* Given passage *

In the similarity approach, as developed in Niiniluoto (1987), closeness to the truth is explicated “locally” by means of the distances of partial answers g in D(B) to the target h* in a cognitive problem B. For this purpose, we need a function d which expresses the distance d(hi, hj) = dij between two arbitrary elements of B. By normalization, we may choose 0 ≤ dij ≤ 1. The choice of d depends on the cognitive problem B, and makes use of the metric structure of B (e.g., if B is a subspace of the real numbers ℜ) or the syntactic similarity between the statements in B. Then, for a partial answer g, we let Dmin(hi, g) be the minimum distance of the disjuncts in g from hi, and Dsum(hi, g) the normalized sum of the distances of the disjuncts of g from hi. Then Dmin(hi, g) tells how close to hi hypothesis g is, so that the degree of approximate truth of g (relative to the target h*) is 1 − Dmin(h*, g). On the other hand, Dsum(hi, g) includes a penalty for all the mistakes that g allows relative to hi. The min-sum measure
(5) Dms(hi, g) = aDmin(hi, g) + bDsum(hi, g),
where a > 0 and b > 0, combines these two aspects. Then the degree of truthlikeness of g is
(6) Tr(g, h*) = 1 − Dms(h*, g).
Thus, parameter a indicates our cognitive interest in hitting close to the truth, and parameter b indicates our interest in excluding falsities that are distant from the truth. In many applications, choosing a to be equal to 2b gives intuitively reasonable results.
If the distance function d on B is trivial, i.e., dij = 1 if and only if i = j, and otherwise 0, then Tr(g, h*) reduces to the variant (2) of Levi's definition of epistemic utility.
Obviously Tr(g, h*) takes its maximum value 1 if and only if g is equivalent to h*. If g is a tautology, i.e., the disjunction of all elements hi of B, then Tr(g, h*) = 1 − b. If Tr(g, h*) < 1 − b, g is misleading in the strong sense that its cognitive value is smaller than that of complete ignorance.
When h* is unknown, the degree of truthlikeness (6) cannot be calculated. But the expected degree of verisimilitude of a partial answer g given evidence e is given by
(7) ver(g/e) = n
∑
i=1P(hi/e)Tr(g, hi)
If evidence e entails some hj in B, or makes hj completely certain (i.e., P(hj/e) = 1), then ver(g/e) reduces to Tr(g, hj). If all the complete answers hi in B are equally probable on e, then ver(hi/e) is also constant for all hi.
The truthlikeness function Tr allows us to define an absolute concept of real progress:
(RP) Step from g to g′ is progressive if and only if Tr(g, h*) < Tr(g′, h*),
and the expected truthlikeness function ver gives the relative concept of estimated progress:
(EP) Step from g to g′ seems progressive on evidence e if and only if ver(g/e) < ver(g′/e).

* Written exercise 1 *
According to the truthlikeness passage, why is a partial answer g with Tr(g, h*) < 1 − b called misleading in the strong sense?
* Written exercise 2 *
Reproduce the part of the truthlikeness passage between "When h* is unknown, the" and "ver(g/e) < ver(g′/e).", inclusive.

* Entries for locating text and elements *
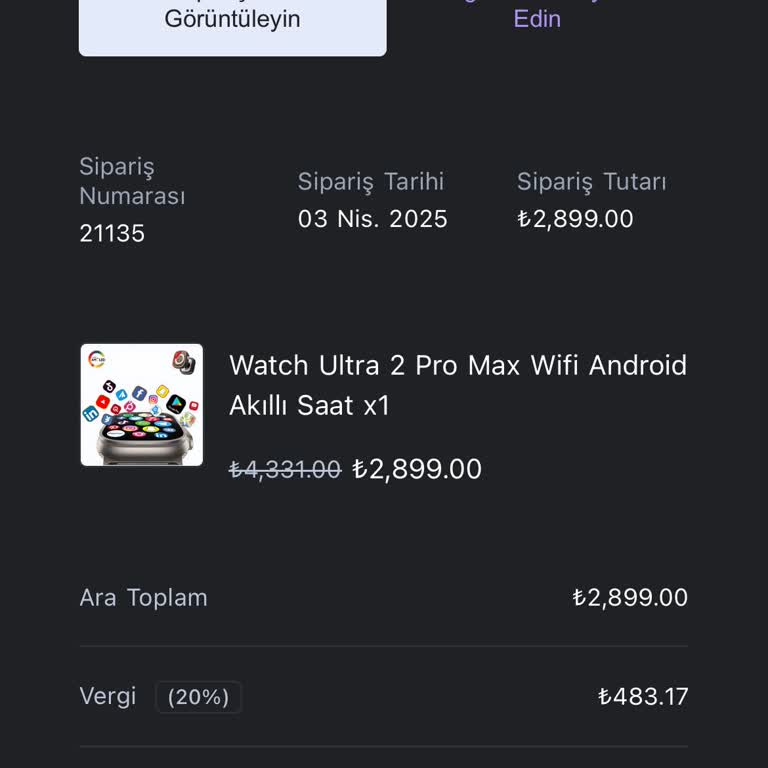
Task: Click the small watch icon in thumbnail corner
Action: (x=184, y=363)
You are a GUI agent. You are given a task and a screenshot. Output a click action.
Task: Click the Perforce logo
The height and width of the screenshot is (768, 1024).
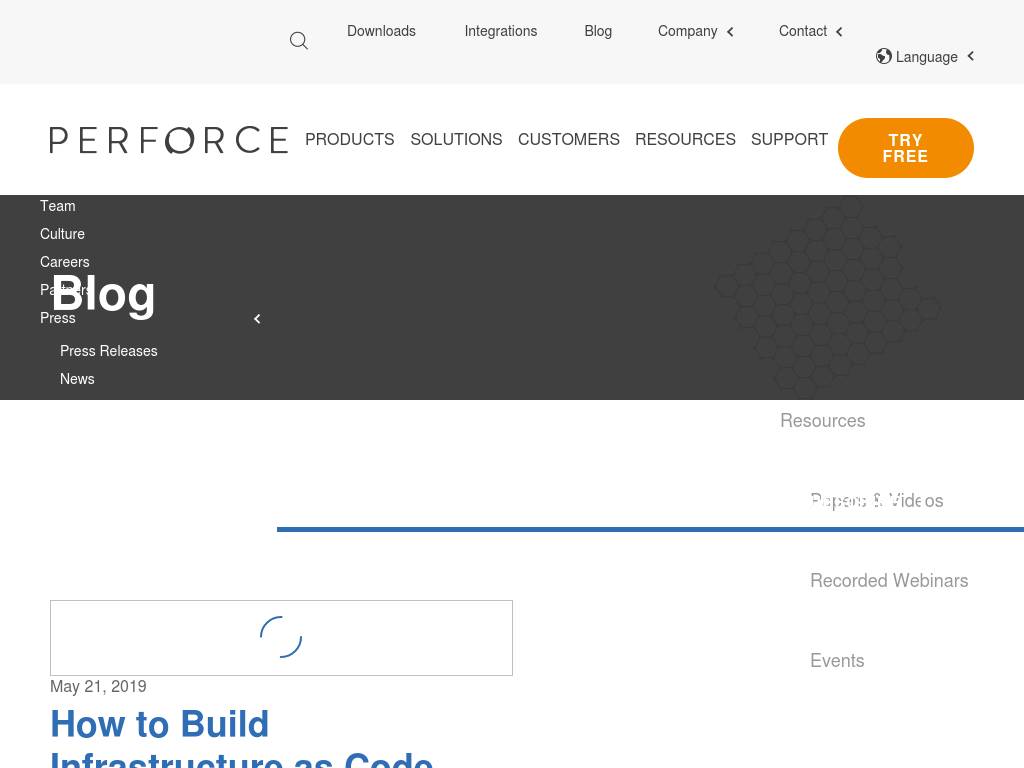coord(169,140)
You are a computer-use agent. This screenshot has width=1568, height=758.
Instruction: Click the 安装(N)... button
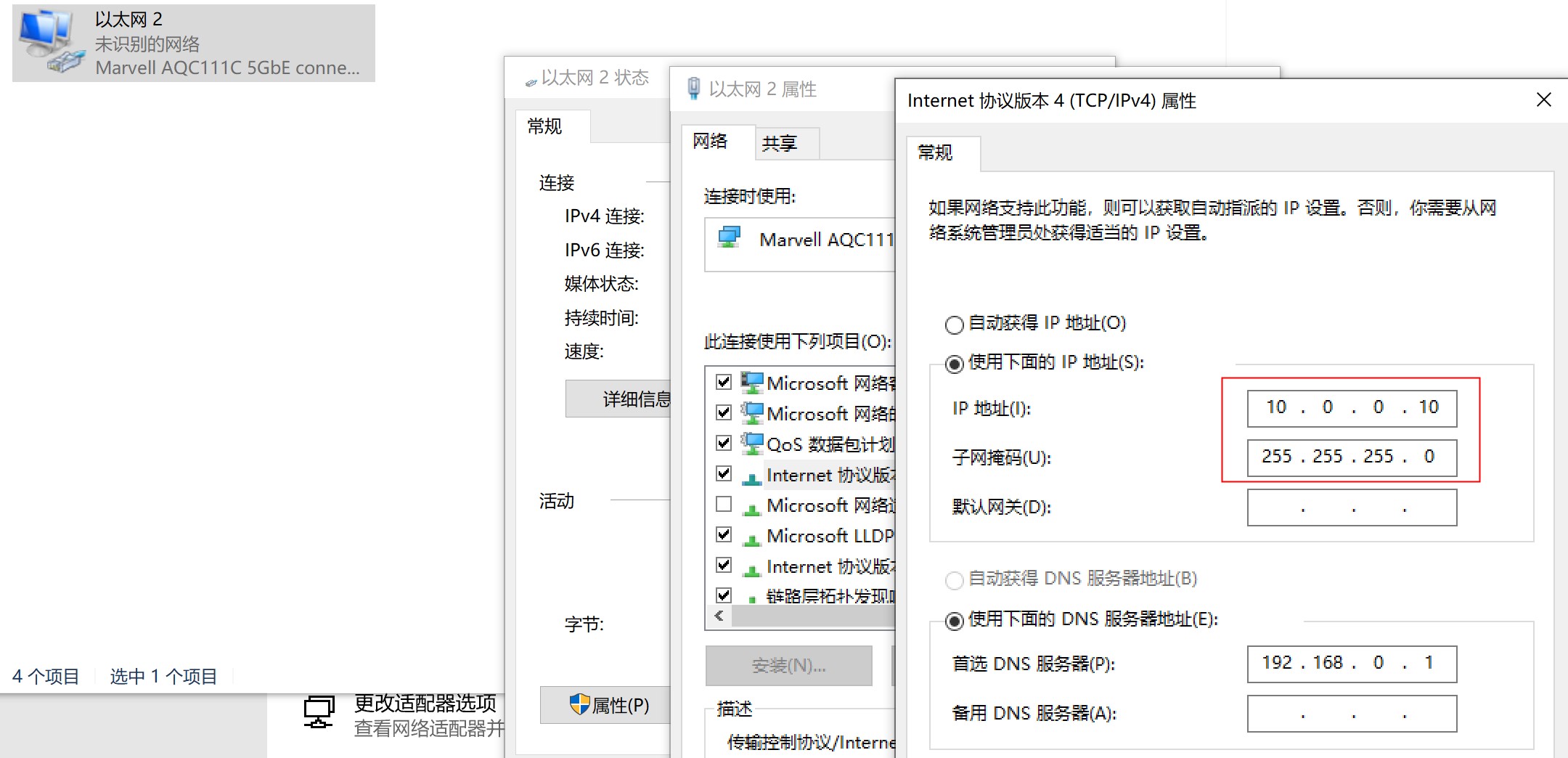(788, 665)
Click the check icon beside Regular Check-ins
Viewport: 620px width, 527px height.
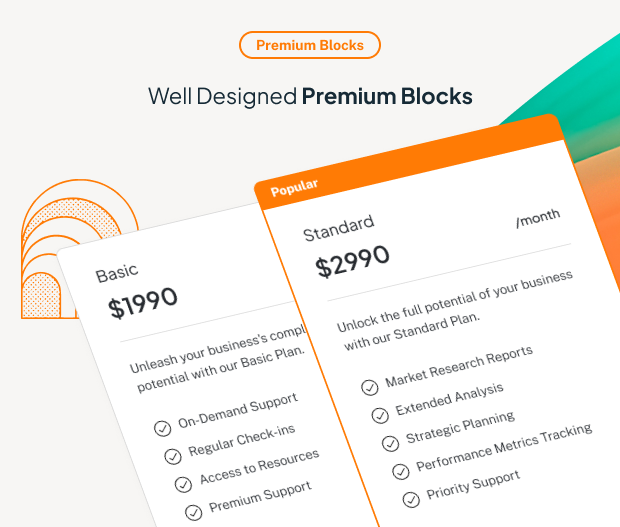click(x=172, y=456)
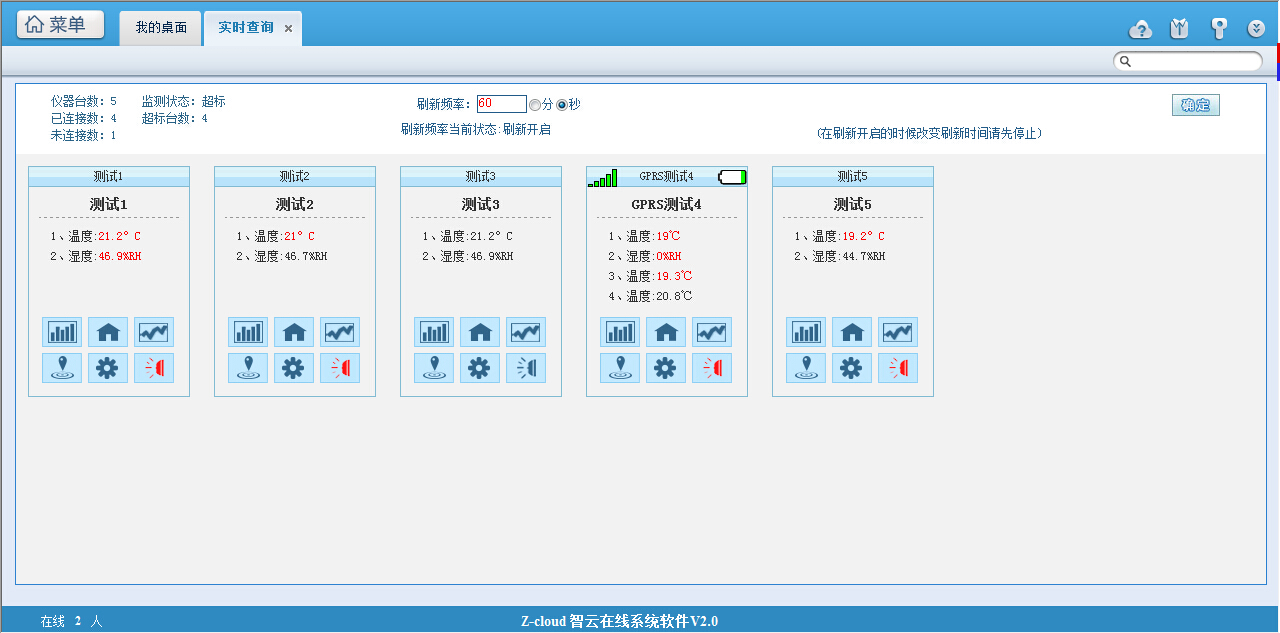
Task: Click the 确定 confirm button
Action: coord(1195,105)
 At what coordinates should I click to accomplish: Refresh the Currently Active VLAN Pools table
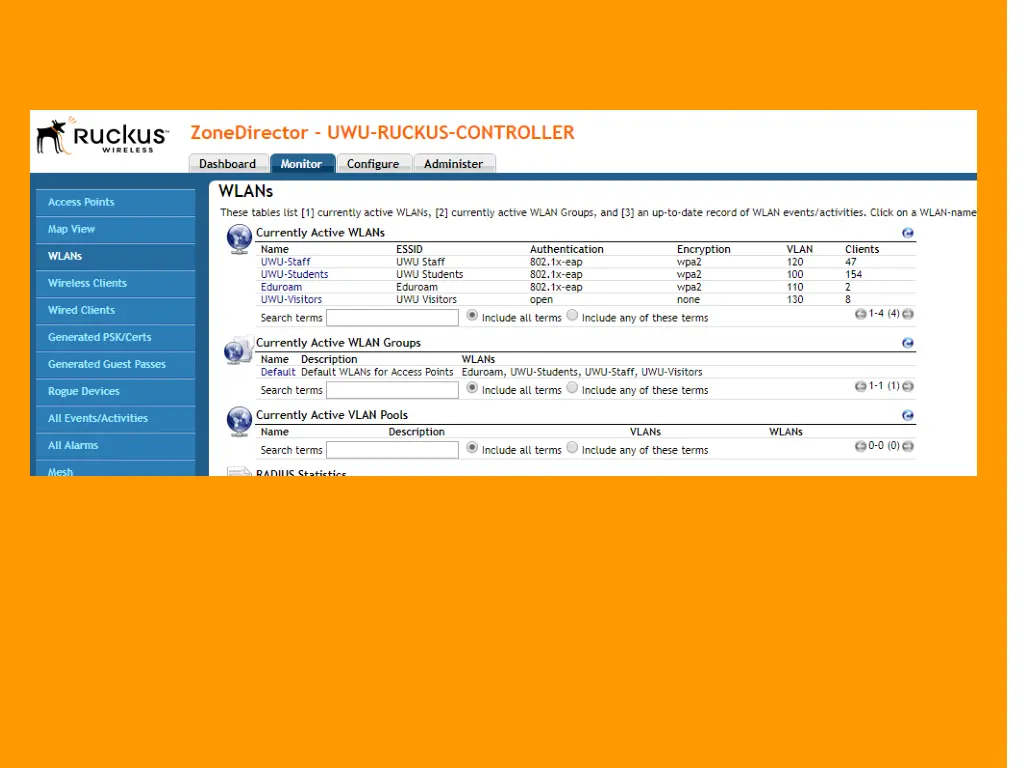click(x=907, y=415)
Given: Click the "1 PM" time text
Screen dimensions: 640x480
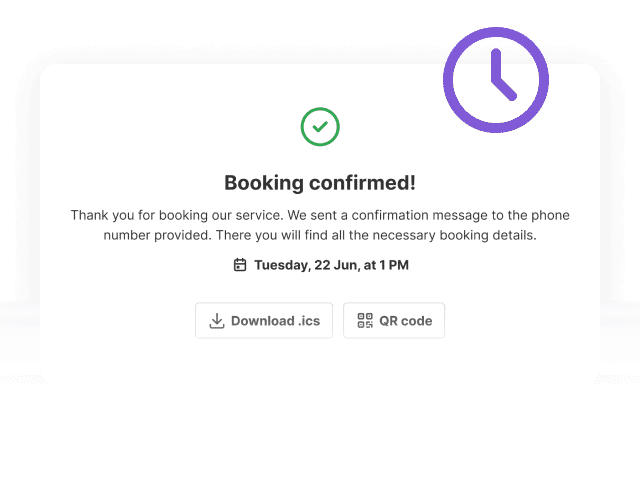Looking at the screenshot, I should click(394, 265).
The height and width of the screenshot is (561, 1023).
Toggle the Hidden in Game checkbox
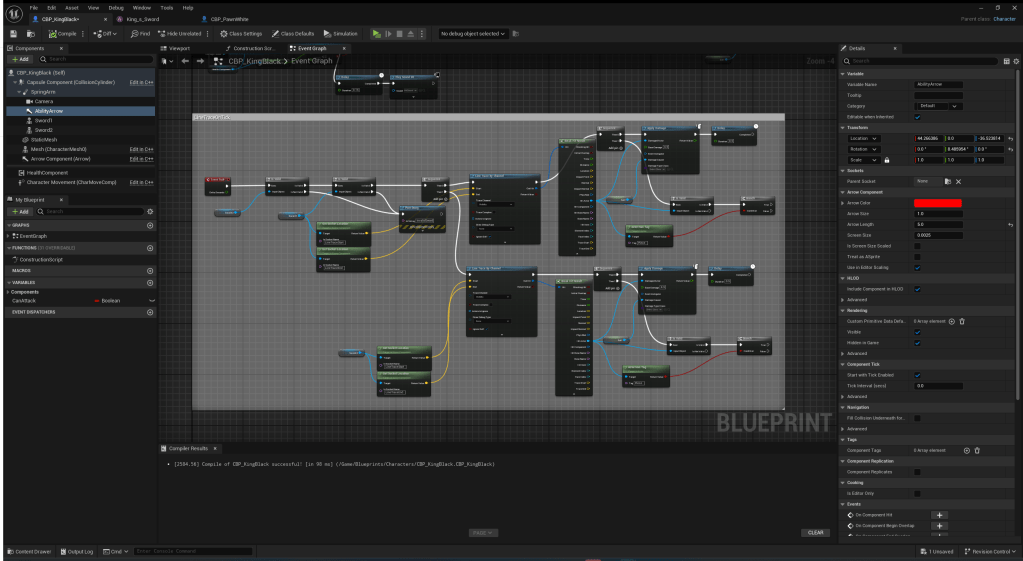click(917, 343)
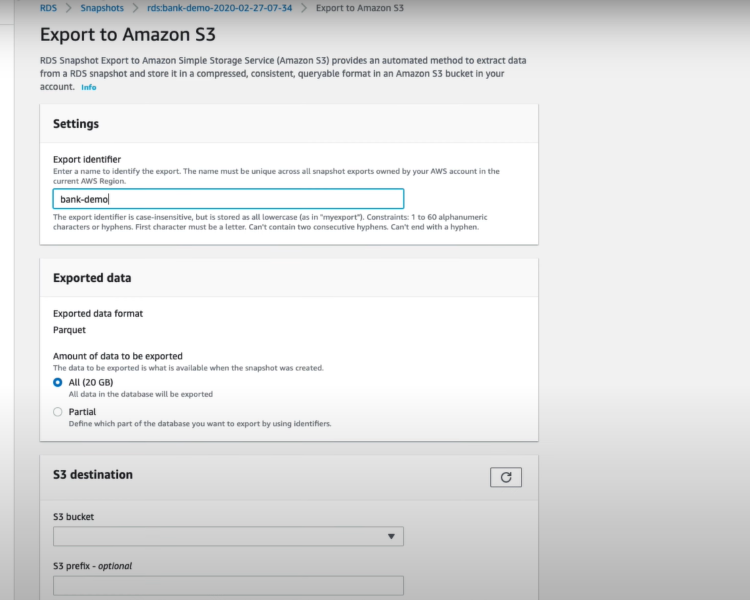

* Response 1 *
A tautology, the disjunction of all elements hi of B, has Tr(g, h*) = 1 − b. A value below 1 − b therefore means g's cognitive value is smaller than that of complete ignorance, which makes g misleading in the strong sense.

* Response 2 *
When h* is unknown, the degree of truthlikeness (6) cannot be calculated. But the expected degree of verisimilitude of a partial answer g given evidence e is given by
(7) ver(g/e) = n
∑
i=1P(hi/e)Tr(g, hi)
If evidence e entails some hj in B, or makes hj completely certain (i.e., P(hj/e) = 1), then ver(g/e) reduces to Tr(g, hj). If all the complete answers hi in B are equally probable on e, then ver(hi/e) is also constant for all hi.
The truthlikeness function Tr allows us to define an absolute concept of real progress:
(RP) Step from g to g′ is progressive if and only if Tr(g, h*) < Tr(g′, h*),
and the expected truthlikeness function ver gives the relative concept of estimated progress:
(EP) Step from g to g′ seems progressive on evidence e if and only if ver(g/e) < ver(g′/e).